#### Work request
Return, from the data below, each line that contains the word "agent".
========
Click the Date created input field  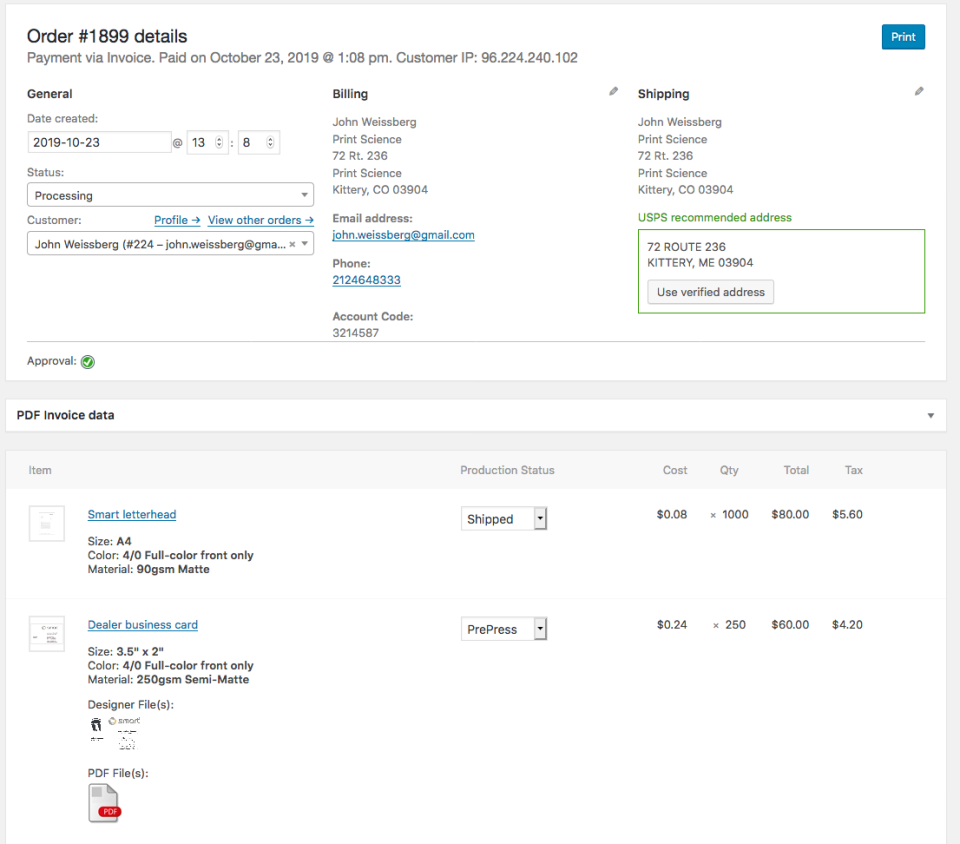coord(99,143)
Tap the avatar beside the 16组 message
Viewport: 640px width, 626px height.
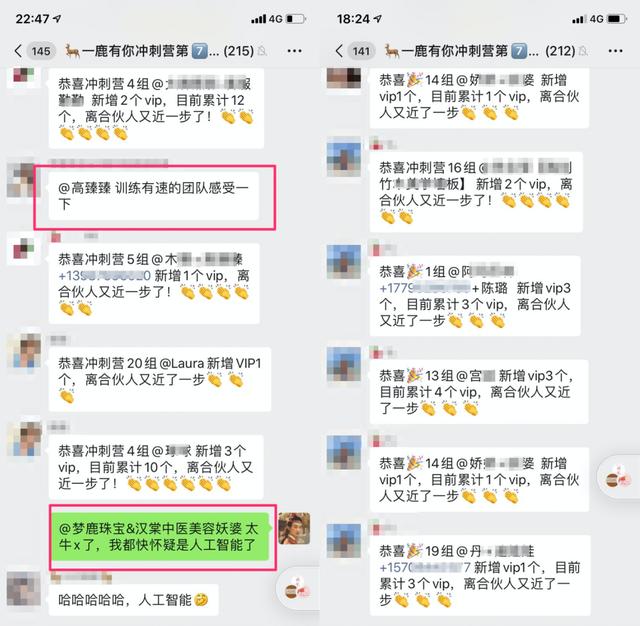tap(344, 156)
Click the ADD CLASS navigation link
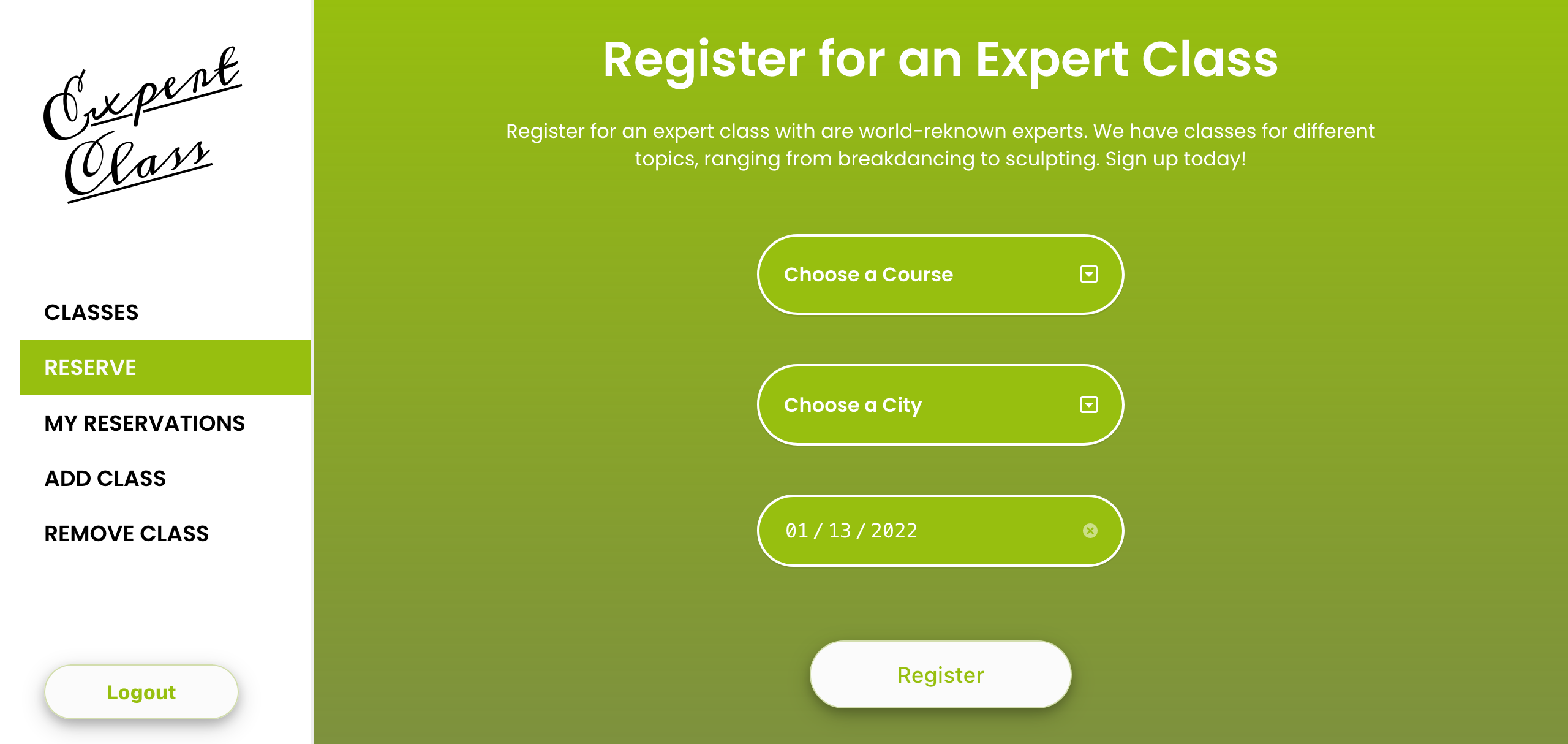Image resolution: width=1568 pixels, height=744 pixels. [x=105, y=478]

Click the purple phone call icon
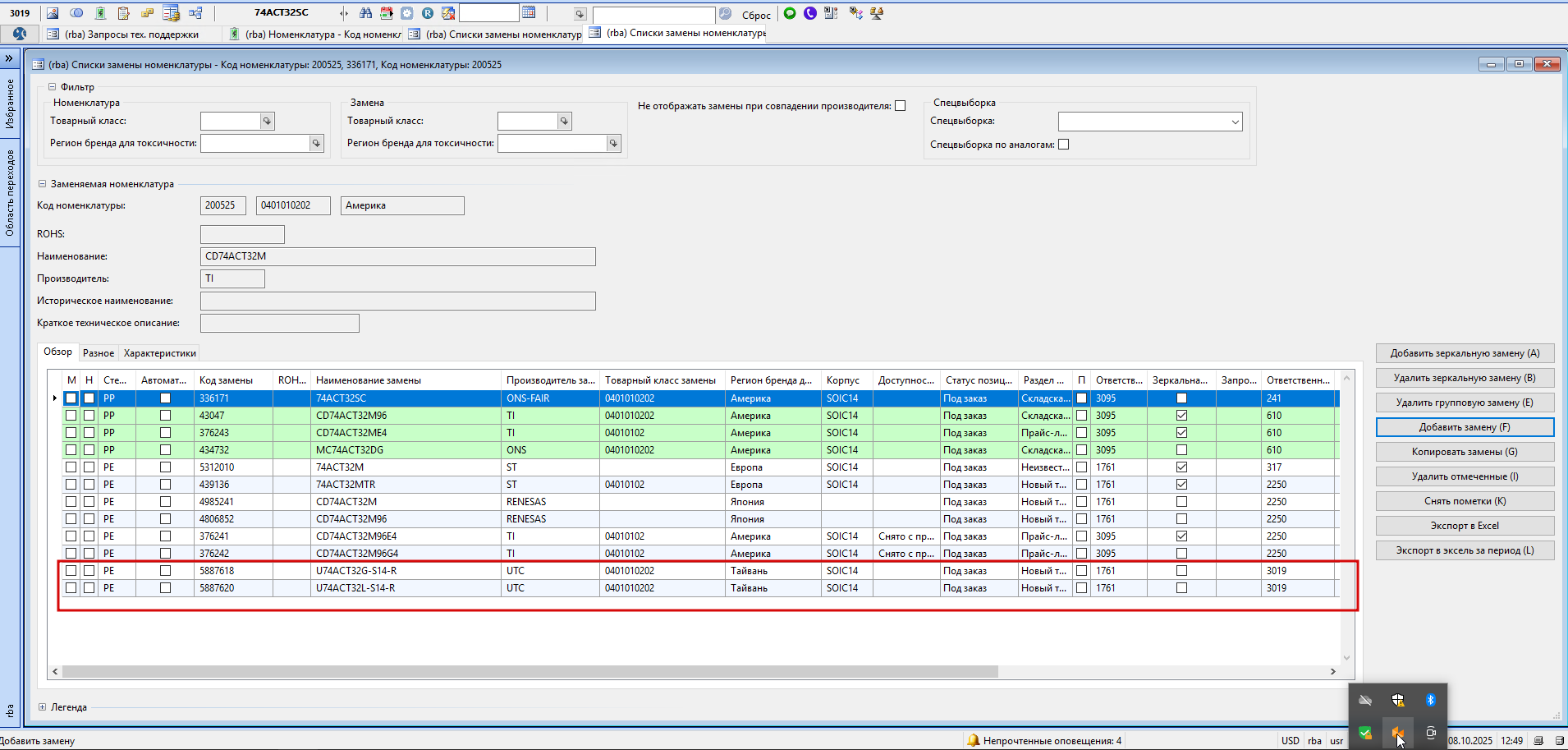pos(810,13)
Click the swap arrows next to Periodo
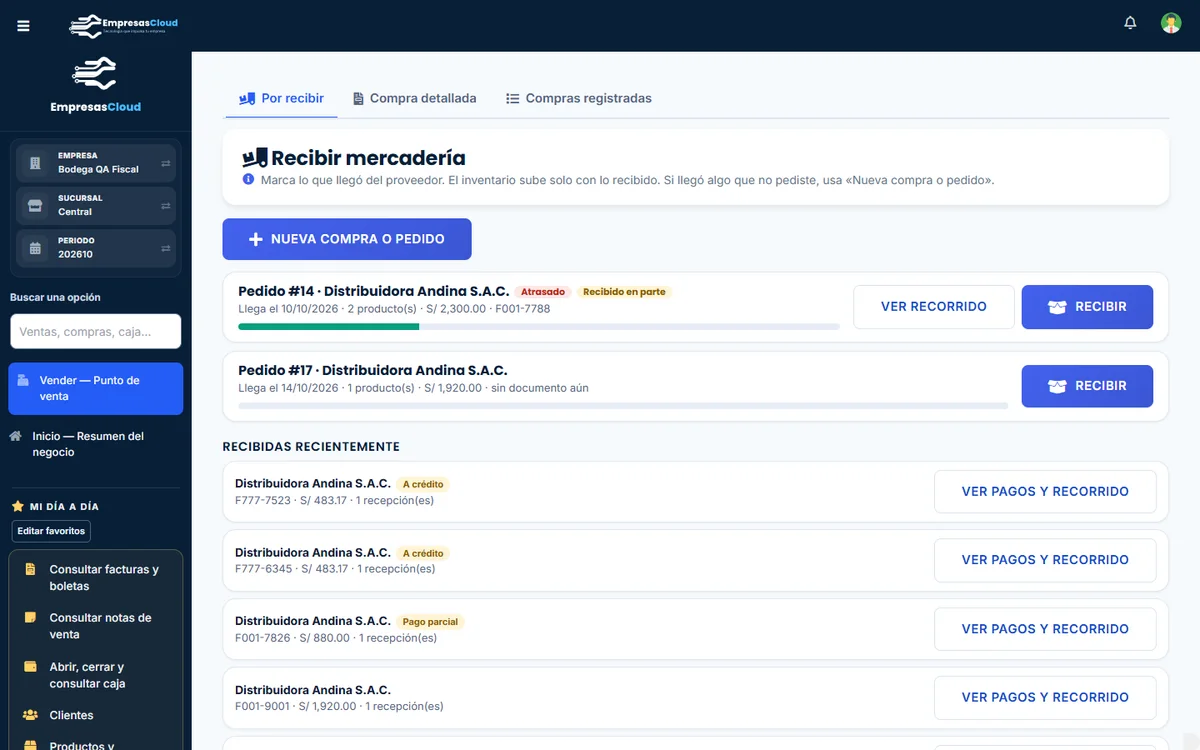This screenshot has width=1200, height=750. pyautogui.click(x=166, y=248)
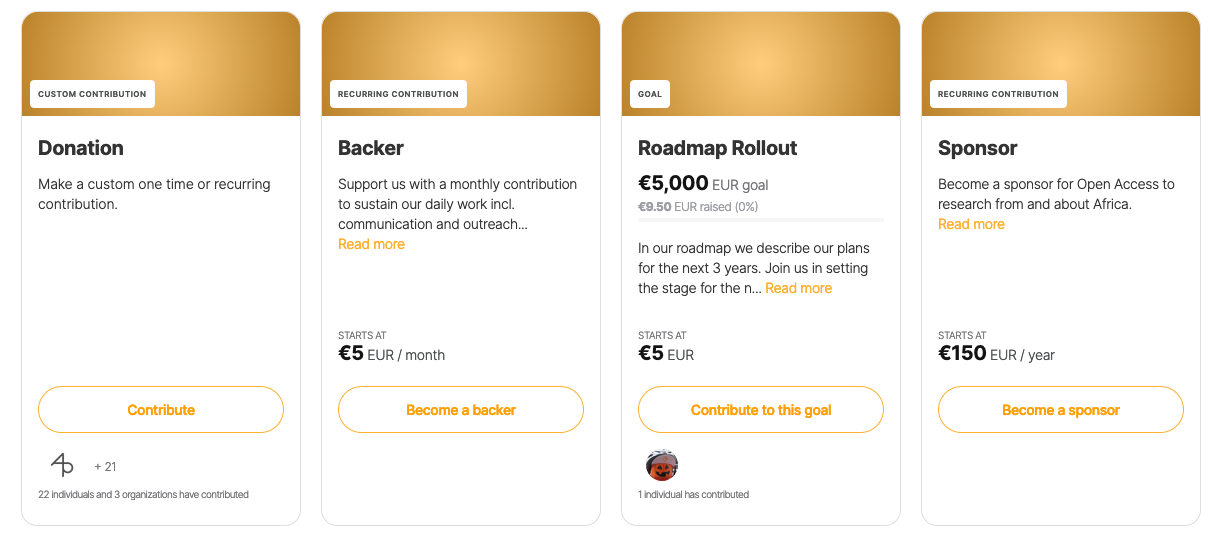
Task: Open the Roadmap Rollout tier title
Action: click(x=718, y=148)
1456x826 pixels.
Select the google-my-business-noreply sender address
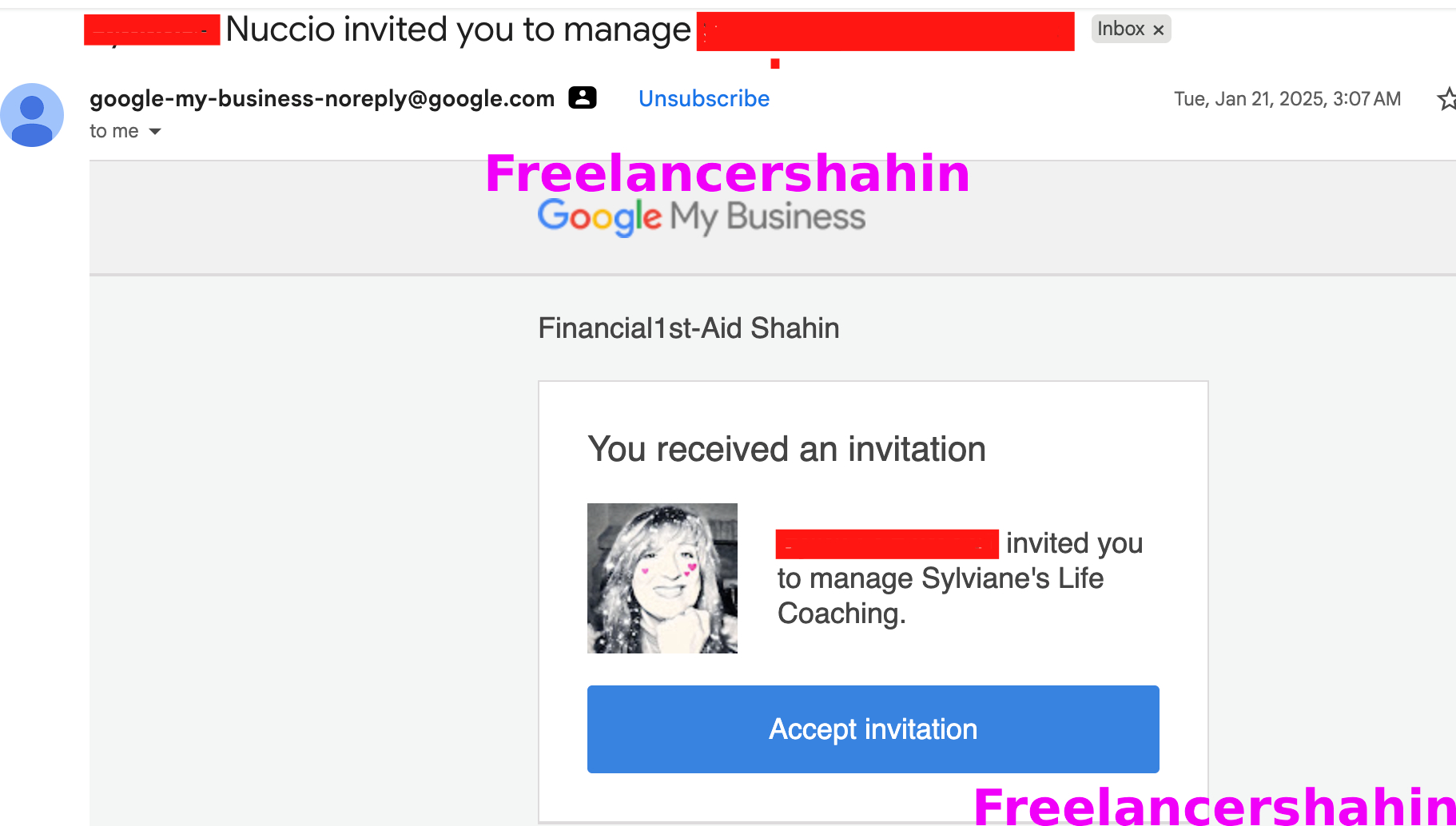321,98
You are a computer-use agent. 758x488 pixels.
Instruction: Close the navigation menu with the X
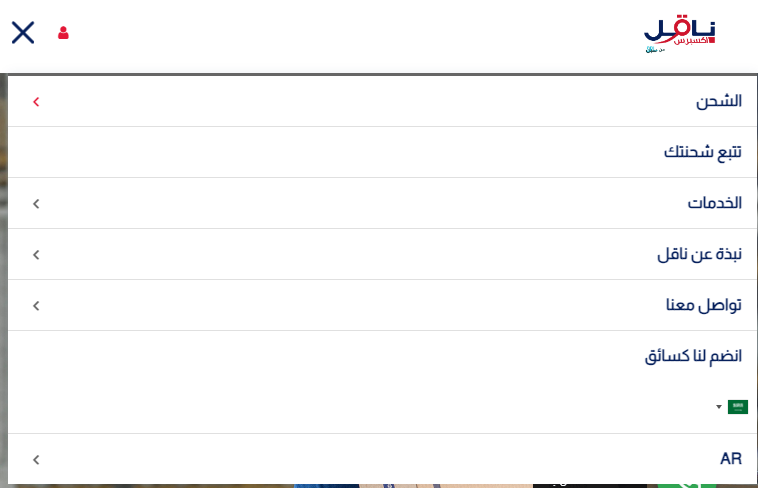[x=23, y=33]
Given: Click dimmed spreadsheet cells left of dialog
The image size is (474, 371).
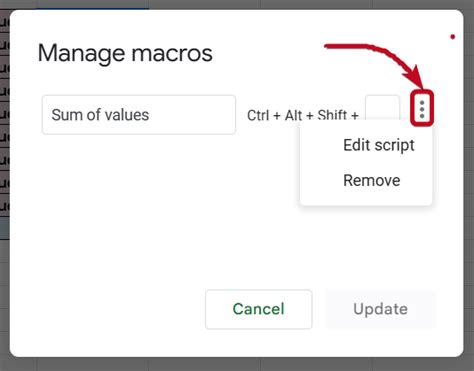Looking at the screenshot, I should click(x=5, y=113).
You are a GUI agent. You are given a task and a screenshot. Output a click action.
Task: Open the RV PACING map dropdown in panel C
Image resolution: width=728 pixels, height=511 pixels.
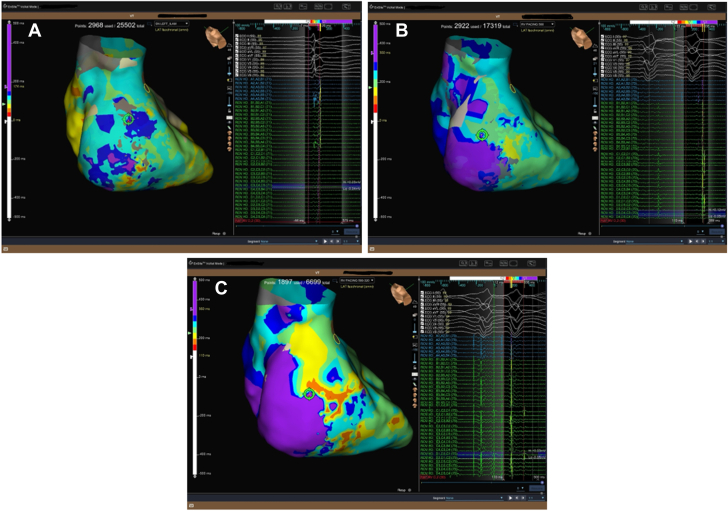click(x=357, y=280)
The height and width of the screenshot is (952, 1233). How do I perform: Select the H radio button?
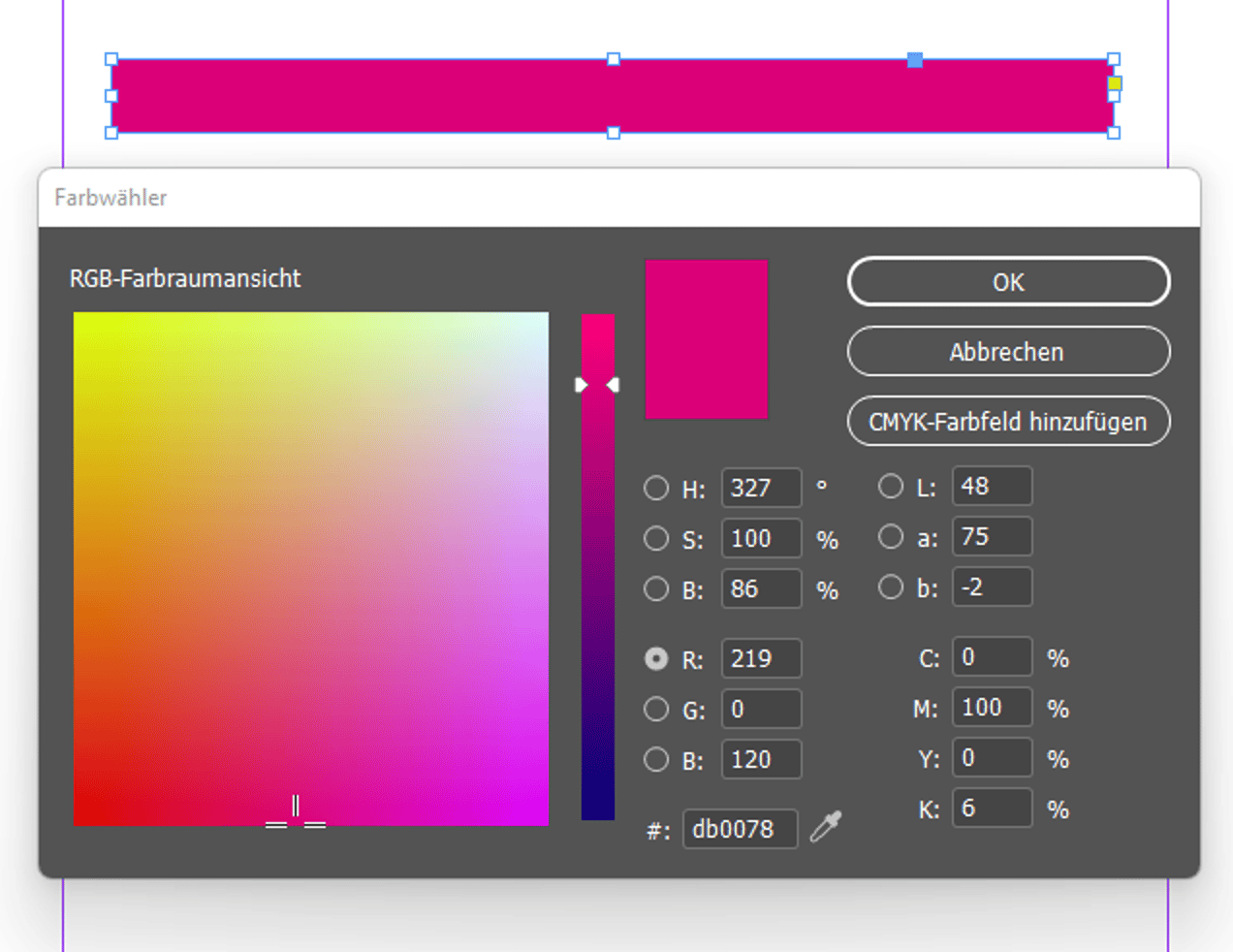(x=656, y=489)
========
#### Expected answer
You are a computer-use agent. 758x488 pixels.
You are a GUI agent. You are given a task and a screenshot. Output a click action.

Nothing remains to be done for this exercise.